DOCUMENT SEGMENT:
Before lunch I had to take a short nap to regain my full capacities for the afternoon. I didn’t expect much from the meals, but they turned out to be brilliant Norwegian tapas buffets with more varieties than I could fit on my plate. I wonder how well the meat eaters must’ve eaten!
Then it was time for my ritual workshop. Just wanting to run a ritual workshop at a con should be enough to prove I’d finally become completely Norwegian.
I don’t know what else the lavvo was used for, but it was perfect for this. In the middle there was a fire, and we gathered around it. First we sacrificed little wine to the wine god Dionysos by drinking it or pouring it onto the fire, while I took my ritual knife and drew a magic circle around the participants.
We tried out three or four different types of choruses, beginning with a classic Dionysian dithyramb with just the chorus and the priest/chorus master. Then adding one actor, and then one more, moving on towards classic Greek tragedy where chorus is just one part of what’s on stage. Aristotle and Nietzsche have said that the chorus is the ideal audience, and I wanted to test out what that means. I think I get it now, but will run something like this again at Ropecon.
Masks and music and monologues and chanting. I found it pretty cool, although this was still clearly a learning experience for me. Many had expected a mock ritual rather than a workshop on rituals, so they might’ve been slightly disappointed at all the theory and the lack of drums.
After the ritual it was gala time! It was a color themed party for which I’d brought a goth suit I’d bought in Amsterdam just after Christmas. Hakkis and Jukka had chosen to wear pink stetsons and robes, becoming the wizards of love.

TASK: Extend the account of the con above, beginning right after the sentence about Hakkis and Jukka becoming "the wizards of love".

DATA SECTION:
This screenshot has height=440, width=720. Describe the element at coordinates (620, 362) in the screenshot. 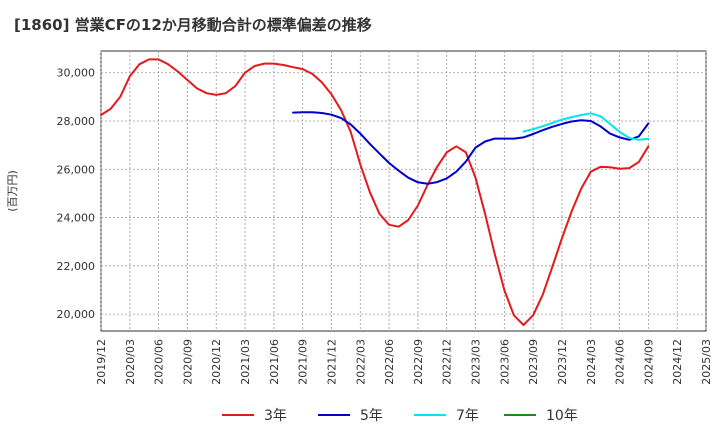

I see `x-tick-label: 2024/06` at that location.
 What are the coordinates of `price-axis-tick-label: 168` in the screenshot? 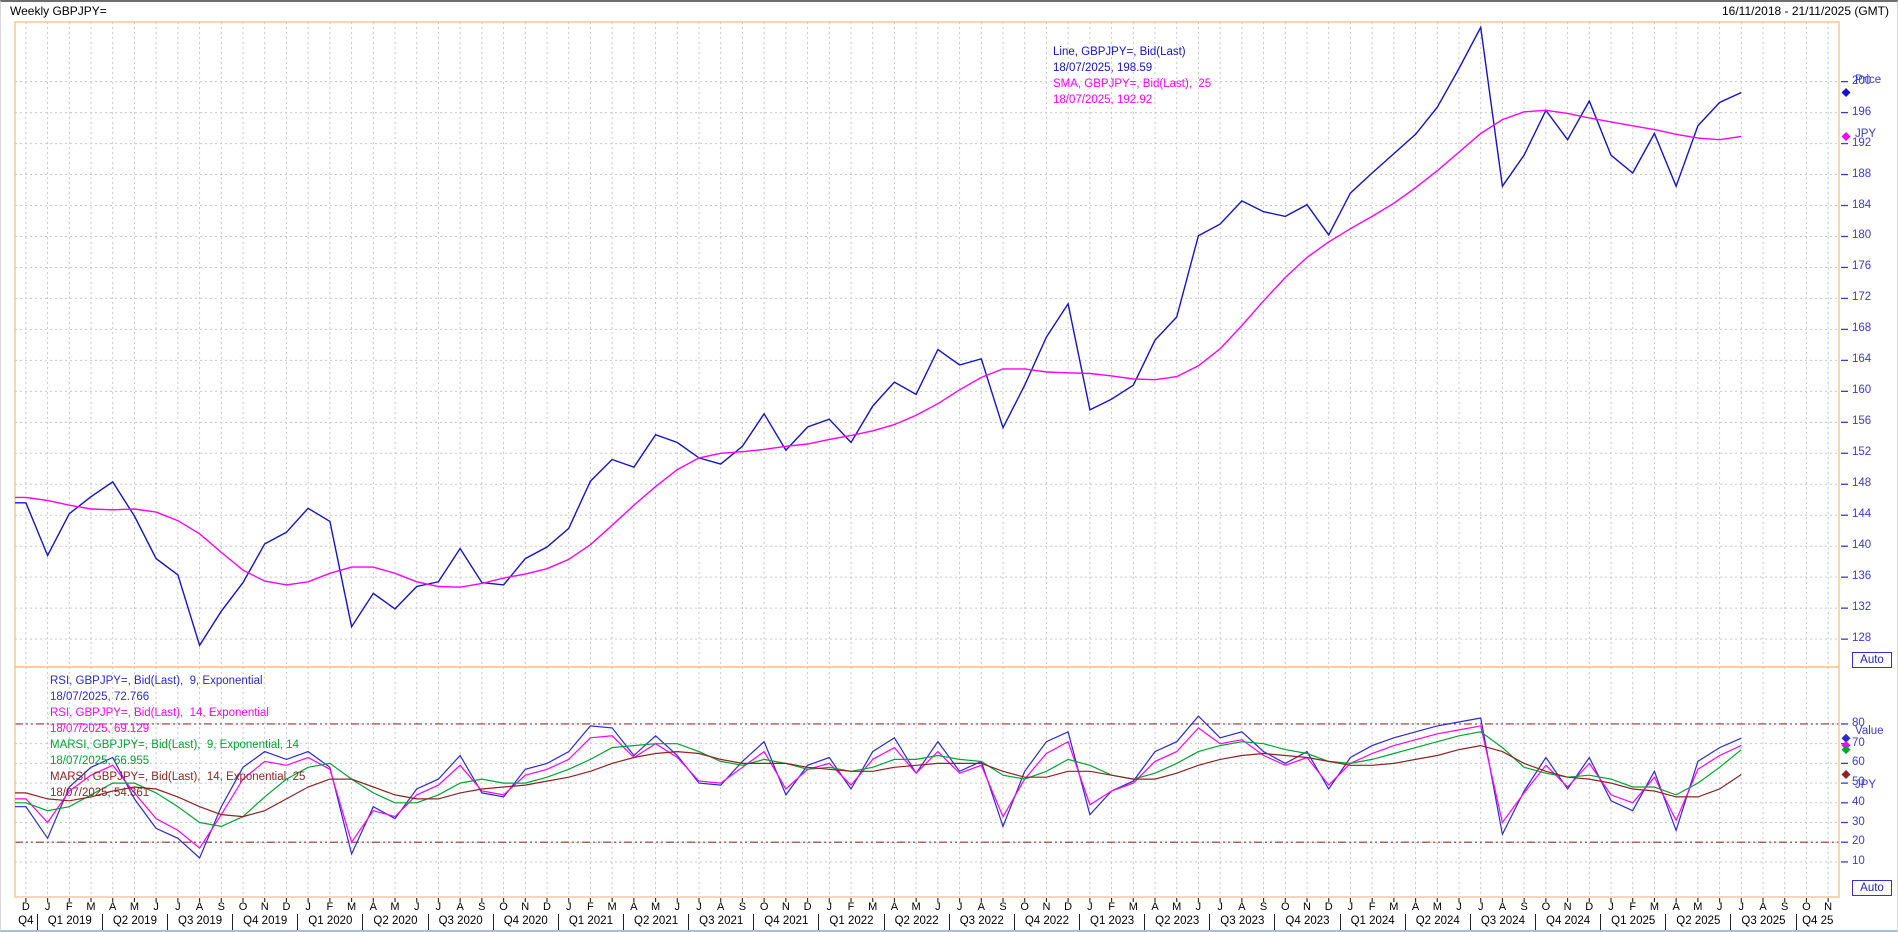 It's located at (1862, 328).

RESPONSE TO THIS TASK:
The party had a couple of excellent burlesque performances, great people, lots of drinks of varying kinds, people going from small gatherings to large groups and then private discussions, strange drinks, lots of dancing, and so on. This was my mandatory night of staying up ridiculously late and well worth it.
After sleeping rather long, the four of us join many others at the Oslo Central Station to board the Knutepunkt bus. We were almost on time, but apparently two full busses had already left.
On the bus I read the larp scenario ”School Trip” that I and many others will have to run after the opening ceremonies. Nobody was asked about wanting to do it, I think – film director and Knutepunkt founder Erlend Eidsem Hansen simply picked twenty people with game mastering experience, and gave them the task. Eirik sitting behind me was similarly burdened.
The location turned out to be next to a beautiful mountain-rimmed half-frozen lake. Cabins, a hotel, and a big lavvo by the shore. Lots of old friends came to greet and hug us. I shared a bunk bed with my P co-owner Martin Ericsson, in a cabin with five other people.
The event was about to start with a ritual (Norwegians are crazy about rituals). Erlend told the game masters to help him out with it, as the opening ceremonies would meld seemlessly into the game. Carrying torches and accompanied by drum and flute, we twenty walk slowly to the circle of the two hundred participants. Most of the participants are wielding unlit torches, and we go through them, picking the ones that will play in our runs of the game, and lighting their torches.
For my run of The School Trip, I was joined by Lars, Jeep veteran Tobias Wrigstad, and six other people, some of whom I knew, some not. I had some problems with the game – it was a seemingly realistic game about a class reunion that will be interrupted by the teacher showing off a time machine he’s invented, and giving the class a chance to travel back to a traumatic event in their youth. That is, traumatic for like two or three people in the group. The rest weren’t really interested in the events at all, and just wanted to leave when this opportunity was introduced.
Every game master was to run the game in their own fashion (360 degree illusion, jeepform, tabletop, with theatre-like physicality, or whatever). I wanted to make mine as immersion-friendly as possible, and felt this would require me to somehow explain away the disruptive time machine and create a strong sense of group and place with practically no props, sounds, lights, costumes or anything, or time to prepare.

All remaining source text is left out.